32. Auszug aus dem Urteil des Kassationshofes vom 20. Februar 1979 i.S. B. gegen Generalprokurator des Kantons Bern (Nichtigkeitsbeschwerde)
 
Regeste
Art. 181 StGB. Nötigung.
2. Ob die Androhung einer Unterlassung erlaubt ist, beurteilt sich nach den allgemeinen Grundsätzen über die Rechtswidrigkeit einer Nötigung (E. 2b).
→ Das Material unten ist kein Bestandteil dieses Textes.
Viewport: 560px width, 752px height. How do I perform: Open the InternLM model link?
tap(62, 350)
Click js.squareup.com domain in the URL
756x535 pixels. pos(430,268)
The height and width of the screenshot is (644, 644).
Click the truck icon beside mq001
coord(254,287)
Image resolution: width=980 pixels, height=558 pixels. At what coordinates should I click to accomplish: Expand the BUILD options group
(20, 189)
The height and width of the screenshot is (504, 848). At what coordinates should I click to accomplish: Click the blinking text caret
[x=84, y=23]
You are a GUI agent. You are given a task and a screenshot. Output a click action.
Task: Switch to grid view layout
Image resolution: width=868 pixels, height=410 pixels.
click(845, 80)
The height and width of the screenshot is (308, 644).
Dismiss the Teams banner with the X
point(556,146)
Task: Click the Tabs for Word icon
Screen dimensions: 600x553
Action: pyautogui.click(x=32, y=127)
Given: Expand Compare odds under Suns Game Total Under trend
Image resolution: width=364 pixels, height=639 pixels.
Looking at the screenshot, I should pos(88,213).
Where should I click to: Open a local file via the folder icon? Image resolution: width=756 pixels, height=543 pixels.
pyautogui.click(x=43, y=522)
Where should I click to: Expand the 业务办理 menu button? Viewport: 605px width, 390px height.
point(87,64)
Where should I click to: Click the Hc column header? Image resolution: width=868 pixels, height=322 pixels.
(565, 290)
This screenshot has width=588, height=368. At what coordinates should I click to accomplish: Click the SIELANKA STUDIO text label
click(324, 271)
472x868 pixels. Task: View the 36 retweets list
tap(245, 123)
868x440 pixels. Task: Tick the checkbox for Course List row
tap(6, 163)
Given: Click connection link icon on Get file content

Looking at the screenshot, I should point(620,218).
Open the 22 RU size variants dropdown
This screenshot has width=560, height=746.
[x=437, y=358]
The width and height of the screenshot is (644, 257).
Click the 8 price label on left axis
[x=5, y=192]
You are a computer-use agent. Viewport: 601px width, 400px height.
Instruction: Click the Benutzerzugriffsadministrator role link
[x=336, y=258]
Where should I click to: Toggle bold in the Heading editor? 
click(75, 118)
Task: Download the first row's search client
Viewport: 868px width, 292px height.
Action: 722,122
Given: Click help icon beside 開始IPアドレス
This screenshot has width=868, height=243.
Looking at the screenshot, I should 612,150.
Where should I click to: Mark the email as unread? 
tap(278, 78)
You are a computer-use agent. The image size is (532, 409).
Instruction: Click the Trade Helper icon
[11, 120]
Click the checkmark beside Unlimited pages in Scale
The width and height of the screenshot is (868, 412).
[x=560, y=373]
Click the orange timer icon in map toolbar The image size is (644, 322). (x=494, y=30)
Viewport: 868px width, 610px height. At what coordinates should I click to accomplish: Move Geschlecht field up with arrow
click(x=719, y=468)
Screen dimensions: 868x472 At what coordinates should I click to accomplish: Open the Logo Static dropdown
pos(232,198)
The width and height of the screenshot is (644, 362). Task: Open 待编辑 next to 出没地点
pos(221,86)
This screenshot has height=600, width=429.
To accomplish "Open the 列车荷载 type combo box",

3. Versuchte Nötigung (E. 2c).
 
Sachverhalt
Aus dem Tatbestand:
Im Jahre 1973 kamen die SBB und ein Architekt überein, ein grosses Grundstück zu erwerben und nach dessen Teilung gemeinsam mit vier Wohnblöcken zu überbauen, wobei diesem Architekten die Erstellung der Bauten und die Lieferung der Fertigelemente übertragen werden sollte. Die Verhandlungen, die seitens der SBB vom zuständigen Sachbearbeiter B. und seinem Vorgesetzten geführt wurden, verliefen vorerst reibungslos. Deswegen und auf Anraten des B. ordnete der Architekt bereits die Produktion der Fertigelemente an und kaufte entsprechende Mengen Armierungseisen. Als später B. für die Bereinigung und den Abschluss des Vertrages die Alleinvollmacht erhielt, gerieten die Verhandlungen wegen belangloser Nebenpunkte ins Stocken. Es wurde immer deutlicher, dass B. seine Stellung als Druckmittel missbrauchte und darauf ausging, den Vertragsabschluss von der Zahlung oder dem Versprechen einer persönlichen Provision abhängig zu machen. Der Architekt wollte sich nicht darauf einlassen, bot dem B. aber dennoch den Betrag von Fr. 10'000.- an, ohne sich durch eine schriftliche Schuldanerkennung zu verpflichten. Gestützt auf dieses Zahlungsversprechen unterzeichnete B. den Vertrag. Zur Zahlung der Provision kam es nicht. Der Architekt erstattete Anzeige bei der SBB, die eine Untersuchung gegen B. einleitete.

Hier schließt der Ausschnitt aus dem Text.